Both Parties Say House Will Pass Export-Import Bank Bill
May 9, 2012 Leave a comment
James Rowley, Bloomberg, May 9th
A bill to raise the Export-Import Bank’s lending cap 40 percent by 2014 will pass the U.S. House today, lawmakers of both parties predict, although Republican leaders aren’t formally urging members to support it.
House Speaker John Boehner endorsed the measure. Still, many Republicans oppose it, saying the bank distorts free markets by subsidizing loans for export sales. The legislation, H.R. 2072, was negotiated by Majority Leader Eric Cantor, a Virginia Republican, and second-ranking Democrat Steny Hoyer of Maryland.

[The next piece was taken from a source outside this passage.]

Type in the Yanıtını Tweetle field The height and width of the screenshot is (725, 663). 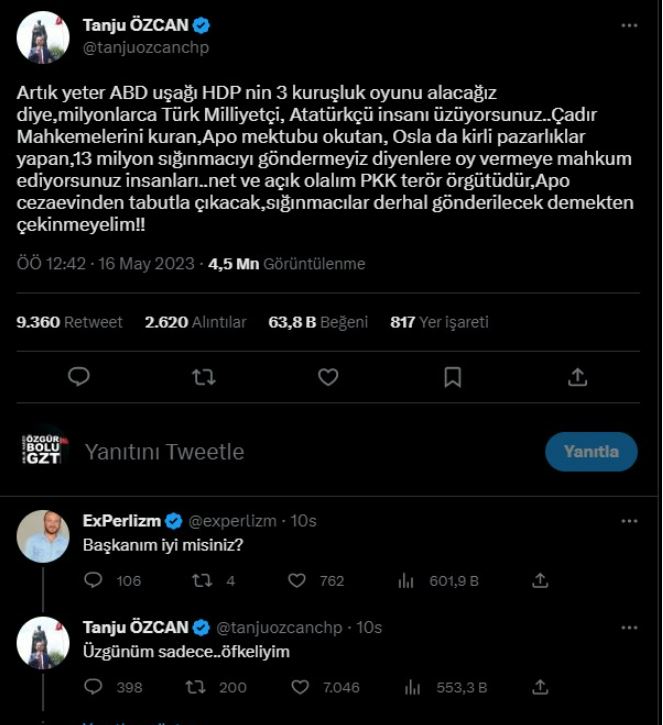pyautogui.click(x=300, y=452)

Representative John Boehner, a Republican from Ohio and Speaker of the House. Photographer: Andrew Harrer/Bloomberg
“The Democrats will be overwhelmingly for it,” Hoyer told reporters yesterday. “This a part of trying to create and keep jobs in America. This is an effort to try to grow our exports. This is an issue supported overwhelmingly by the business community.”

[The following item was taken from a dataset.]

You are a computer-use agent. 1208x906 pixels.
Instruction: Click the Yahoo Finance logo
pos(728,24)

The proposal would raise the bank’s lending limit to $120 billion immediately, $130 billion in 2013 and $140 billion by the end of the 2014 fiscal year. The bank will reach its $100 billion lending cap by the end of this month unless Congress acts, bank officials have said.
The vote will be conducted through an expedited procedure requiring a two-thirds majority for passage. Republicans control the House with 292 members to 190 Democrats and three vacant seats. If all members vote, the bill will need 289 votes to pass under the streamlined procedure.
No Assurance
Hoyer told reporters he hasn’t received assurance from Cantor that Republicans will have enough votes for passage. “My presumption is Mr. Cantor made an agreement that he believes he can pass,” Hoyer said.
The Export-Import Bank, created during the 1930s in President Franklin D. Roosevelt’s administration, provides loan guarantees, insurance and loans for foreign purchases of U.S. goods and services.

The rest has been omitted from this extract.